INSTRUCTIONS:
**A.** List the actions that the text on trading habits says to do during a micro-break.
**B.** According to the text on trading habits, by what percentage did a project to provide better breaks reduce the mortality rate?
**C.** Quote the text on trading habits from "If you need" to "your trading is.".

TEXT BLOCK:
------------------------------

If you are trying to solve problems that need insight or lateral thinking, try working in the afternoon. You could use this time to dream up new trading strategies or a new technical indicator.
2. Take the right sort of breaks
If you are sitting an exam, you want to be at your best. Studies on school children have shown that the right kind of break before an exam improve grades by the equivalent of 3 extra weeks of learning.
If you are having surgery you want your surgeon to perform at their best. A project to provide better breaks reduced the mortality rate by 18%.
Trader 1 takes regular screen breaks. He knows that it helps him to focus and gives his brain time to make the right decisions.
Trader 2 sits at his computer for hours. He is desperate not to miss anything.
Are stuck behind your computer for hours on end? Take a micro-break every 20 minutes. Change your position, walk a few steps and get some oxygen into your brain. Every hour have a five-minute walk. Get outside if you can.
If you need to, take a Nap-uccino…
Surely Gordon Gecko never took a nap?
Maybe be should have done.
It would have improved his thinking skills and his mood. A 20-minute nap can improve your thinking for hours afterwards.
The financial markets move 24 hours a day. If you are tired, try taking a coffee nap and see how much better your trading is.
3. Beginnings – start as you mean to go on
It’s probably no surprise to you that Google searches for “diet” are 80% higher than average on New Year’s Day. In fact searches for “diet” are higher at the start of every month.
People like turning over a new leaf. It gives us a burst of energy and helps us to follow through with our goals.

------------------------------

MATERIAL PROVIDED:
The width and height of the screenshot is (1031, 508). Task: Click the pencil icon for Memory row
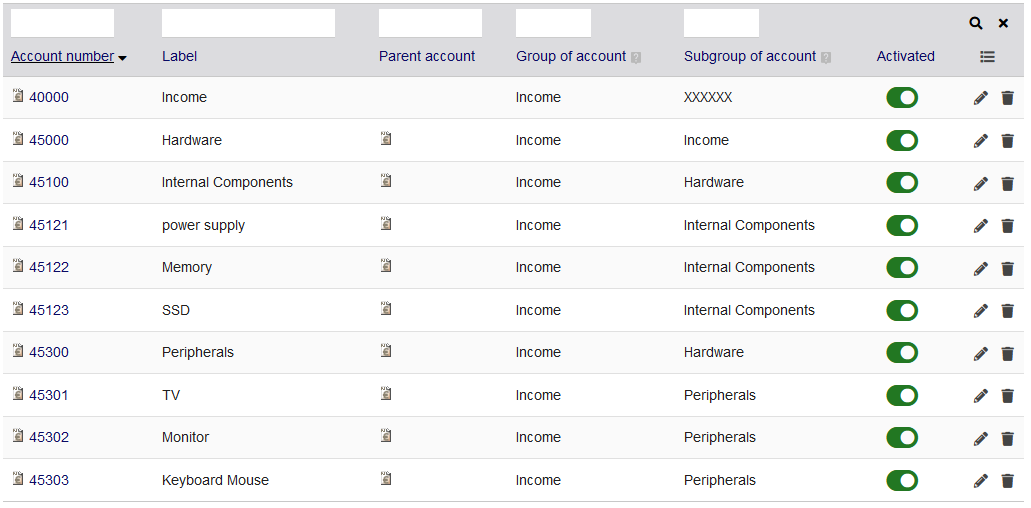(980, 268)

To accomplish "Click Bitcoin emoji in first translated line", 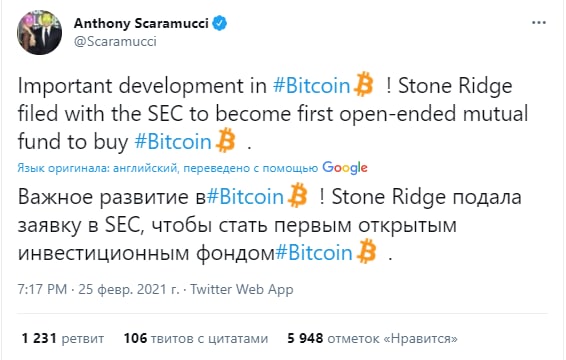I will point(297,195).
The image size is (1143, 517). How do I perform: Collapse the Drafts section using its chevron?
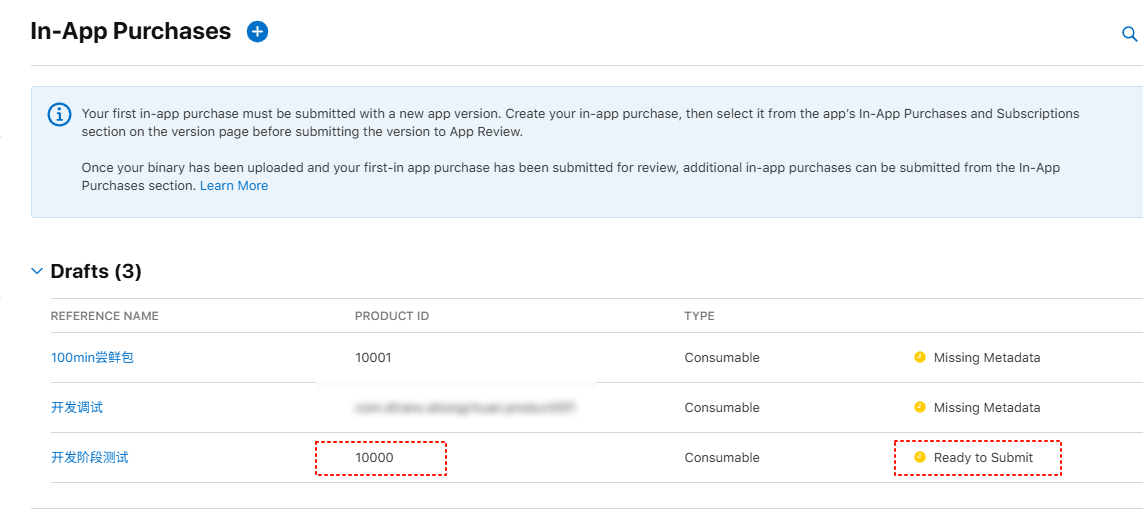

------------------------------

SOLUTIONS TO EACH TASK:
**A.**
- Change your position
- Walk a few steps
- Get some oxygen into your brain

**B.** 18%

**C.**
If you need to, take a Nap-uccino…
Surely Gordon Gecko never took a nap?
Maybe be should have done.
It would have improved his thinking skills and his mood. A 20-minute nap can improve your thinking for hours afterwards.
The financial markets move 24 hours a day. If you are tired, try taking a coffee nap and see how much better your trading is.